Hi Tim, Your assumption is correct, we usually don't set openshift_master_cluster_public_hostname in ansible inventory file unless we were running a native ha-master cluster installation.
(In reply to Gaoyun Pei from comment #3) > Hi Tim, > > Your assumption is correct, we usually don't set > openshift_master_cluster_public_hostname in ansible inventory file unless we > were running a native ha-master cluster installation. Thank you for clarifying, Gaoyun, I should have a patch on github today.
(In reply to Tim Bielawa from comment #1) > I'll make sure I can reproduce this. After a little code peeping, I think it > might be safer to reference the 'openshift.master.api_public_hostname' value > instead. I'll see if that works as a potential fix. I think this is the path to victory.
Pull request submitted with bug fix https://github.com/openshift/openshift-ansible/pull/5989 > The CFME 'automatically add provider' playbook would fail if > openshift_master_cluster_public_hostname was not defined in the > inventory.
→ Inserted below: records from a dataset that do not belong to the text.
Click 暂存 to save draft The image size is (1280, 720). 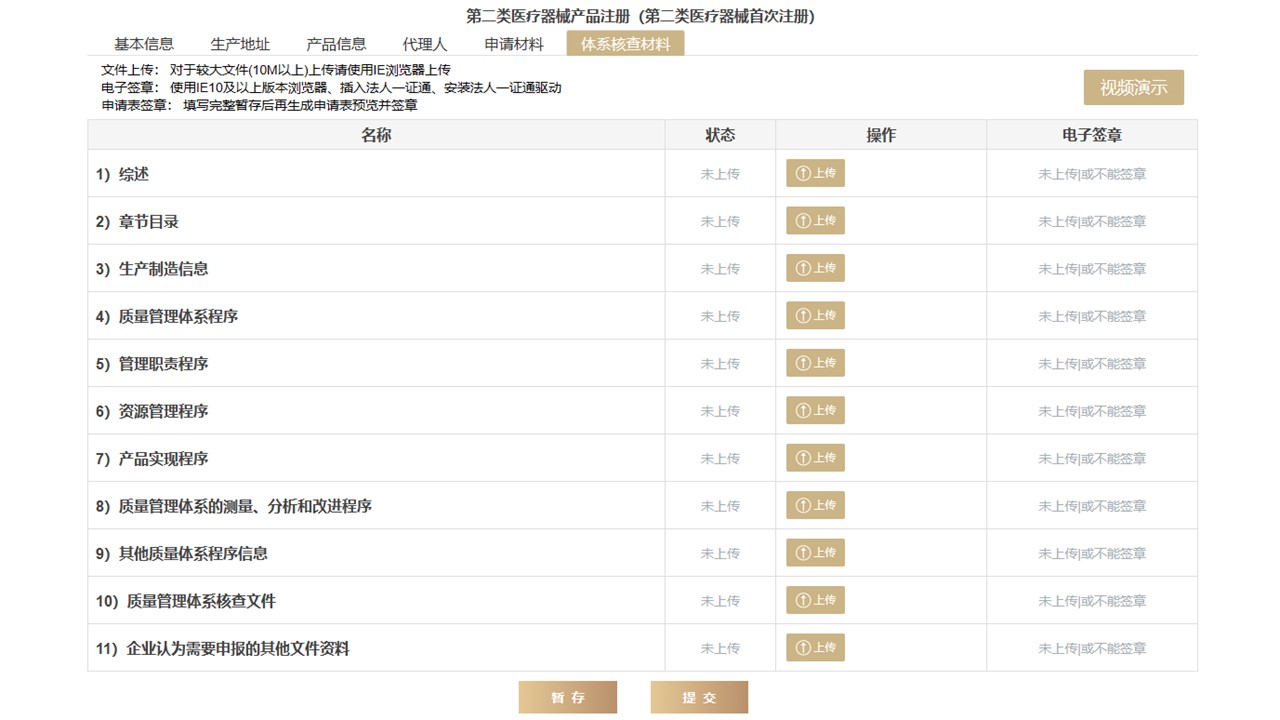(567, 697)
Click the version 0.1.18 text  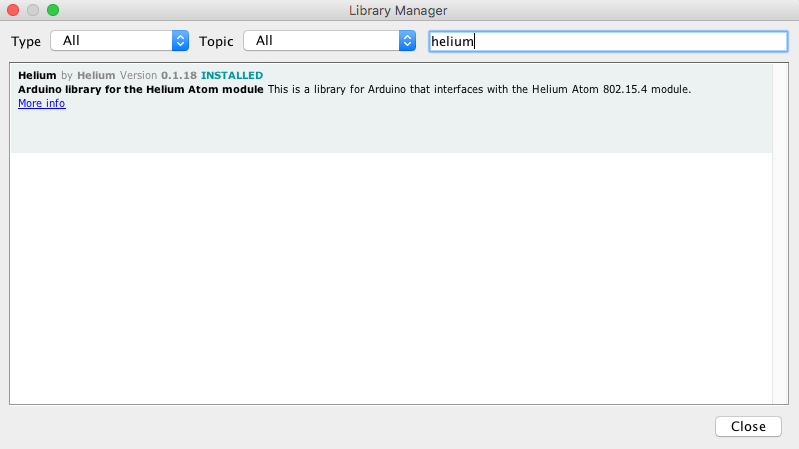coord(179,76)
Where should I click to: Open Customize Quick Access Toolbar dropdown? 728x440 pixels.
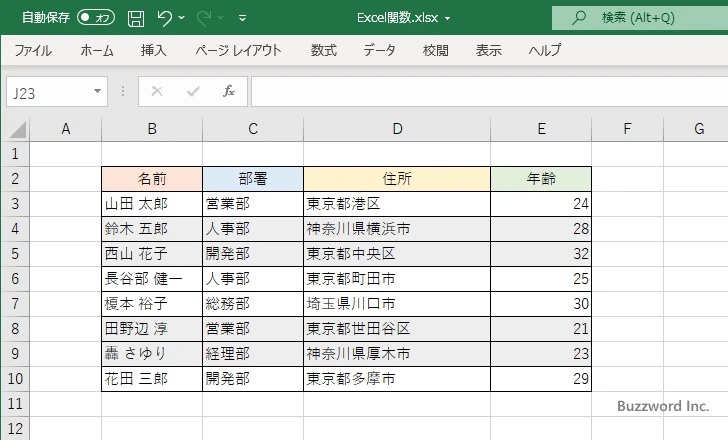tap(243, 18)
Now we use that value if it is available, and fallback to > using the masters 'cluster_hostname' otherwise.
Hi Tim, met with another error when trying with openshift-ansible-3.7.0-0.196.0.git.0.27cd7ec.el7.noarch [root@gpei-test-ansible ~]# ansible-playbook -i host /usr/share/ansible/openshift-ansible/playbooks/byo/openshift-management/add_container_provider.yml -v ... TASK [openshift_management : Ensure we use openshift_master_cluster_public_hostname if it is available] ********************************************************************* skipping: [openshift-128.lab.sjc.redhat.com] => {"changed": false, "skip_reason": "Conditional result was False", "skipped": true} TASK [openshift_management : Ensure we default to the first master if openshift_master_cluster_public_hostname is unavailable] ********************************************** fatal: [openshift-128.lab.sjc.redhat.com]: FAILED! => {"failed": true, "msg": "The task includes an option with an undefined variable. The error was: 'dict object' has no attribute 'cluster_hostname'\n\nThe error appears to have been in '/usr/share/ansible/openshift-ansible/roles/openshift_management/tasks/add_container_provider.yml': line 19, column 3, but may\nbe elsewhere in the file depending on the exact syntax problem.\n\nThe offending line appears to be:\n\n\n- name: Ensure we default to the first master if openshift_master_cluster_public_hostname is unavailable\n ^ here\n\nexception type: <class 'ansible.errors.AnsibleUndefinedVariable'>\nexception: 'dict object' has no attribute 'cluster_hostname'"} to retry, use: --limit @/usr/share/ansible/openshift-ansible/playbooks/byo/openshift-management/add_container_provider.retry
I've moved this to 3.7.z as CFME 4.6 is beta until it's release next year. we'll fix this up post 3.7 GA.
There are no active cases related to this bug. As such we're closing this bug in order to focus on bugs that are still tied to active customer cases. Please re-open this bug if this bug becomes relevant to an open customer case.